Print Edition - 2018-08-20 | News
‘EPG report will be implemented at any cost’
Aug 20, 2018-
Foreign Minister Pradip Gyawali said the differences expressed over the joint report prepared by Eminent Persons’ Group (EPG) on Nepal-India relations will have no effect against the desire of nation’s current political leadership to implement it.

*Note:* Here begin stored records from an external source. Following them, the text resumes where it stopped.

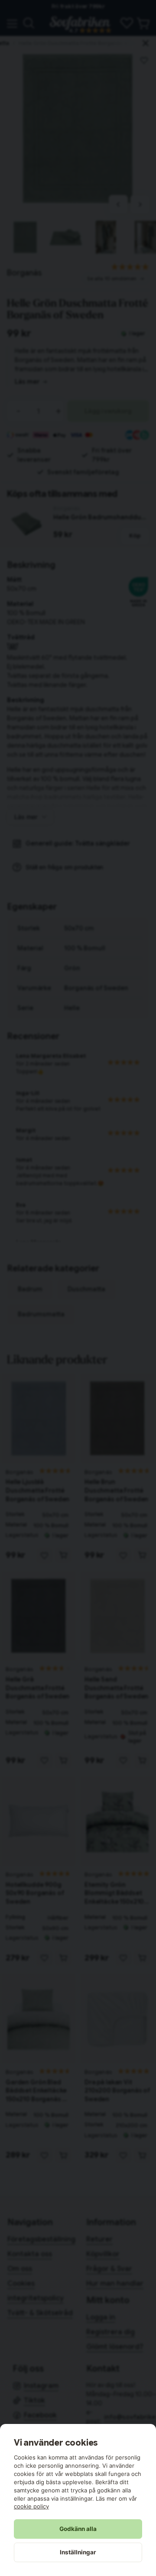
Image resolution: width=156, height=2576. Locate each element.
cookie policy (31, 2506)
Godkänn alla (78, 2528)
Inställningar (78, 2552)
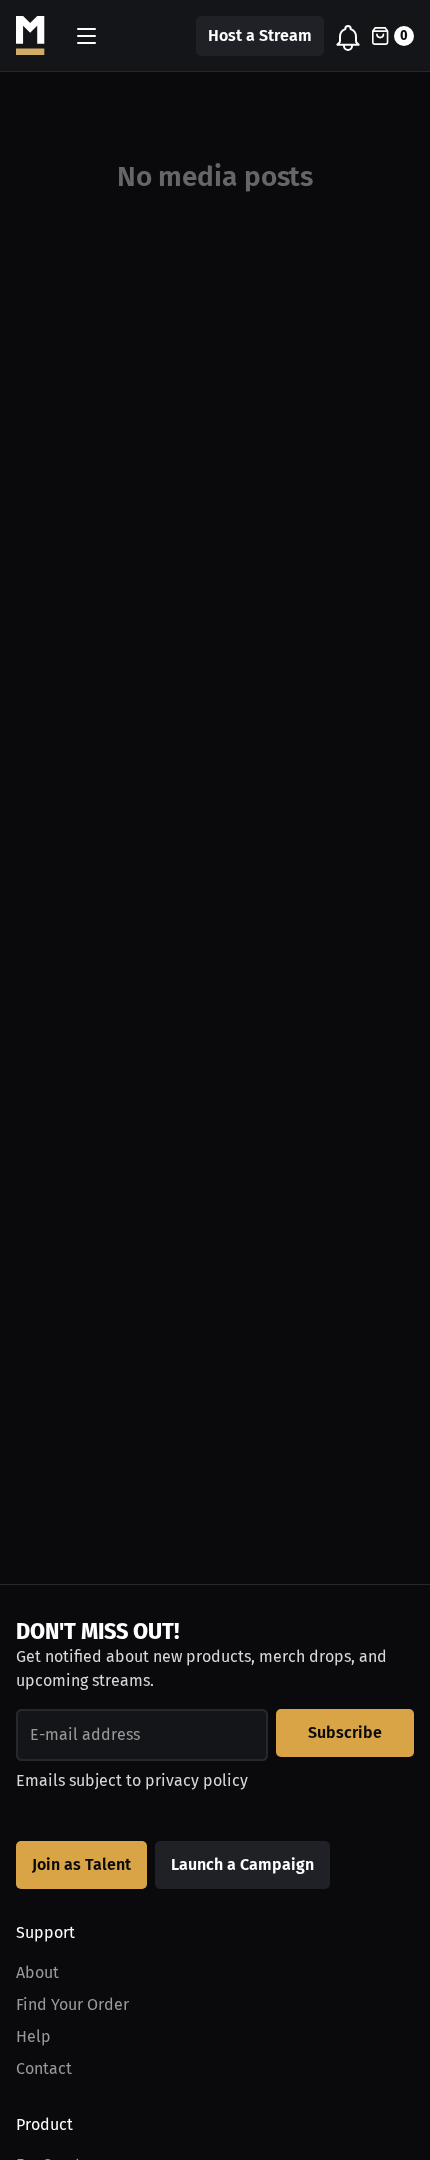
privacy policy (196, 1780)
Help (33, 2036)
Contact (44, 2068)
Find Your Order (72, 2004)
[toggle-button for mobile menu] (86, 36)
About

Speaking to the Post in the Indian capital New Delhi during his visit here to represent Nepal in the funeral ceremony of former Indian prime minister Atal Bihari Vajpayee, Minister Gyawali said the report would be implemented at any cost. “The decision to set up the EPG was made at the highest level. So we are confident on the implementation of the report,” he said. Government bodies and bureaucracy might have some reservations towards the report, Gyawali said, but the biggest thing is the will of the leadership on both sides. “The current Indian political leadership is committed to take Nepal-India relations to new heights by addressing the thorny issues raised by the Nepali side,” he added.
The EPG was tasked with making recommendations on reviewing various treaties and agreements, including 1950 Treaty of Peace and Friendship, between the two countries.
The ninth meeting of the EPG that concluded in Kathmandu on June 30 had prepared a joint report to be submitted to the prime ministers of Nepal and India. The two-year tenure of the EPG ended on July 4.
The single report was drafted after both sides agreed to replace the 1950 Treaty of Peace and Friendship by a new one—to regulate the Nepal-India border by making people produce identity cards while crossing over to either side, and to jointly tackle common challenges in areas of combating terrorism, extremism, fake-currency and all kinds of trafficking, among other bilateral issues.
The joint EPG report was to be submitted first to Indian PM Narendra Modi in New Delhi and then to PM KP Sharma Oli in Kathmandu. But the EPG has yet to submit the report to Modi because of his hectic schedule.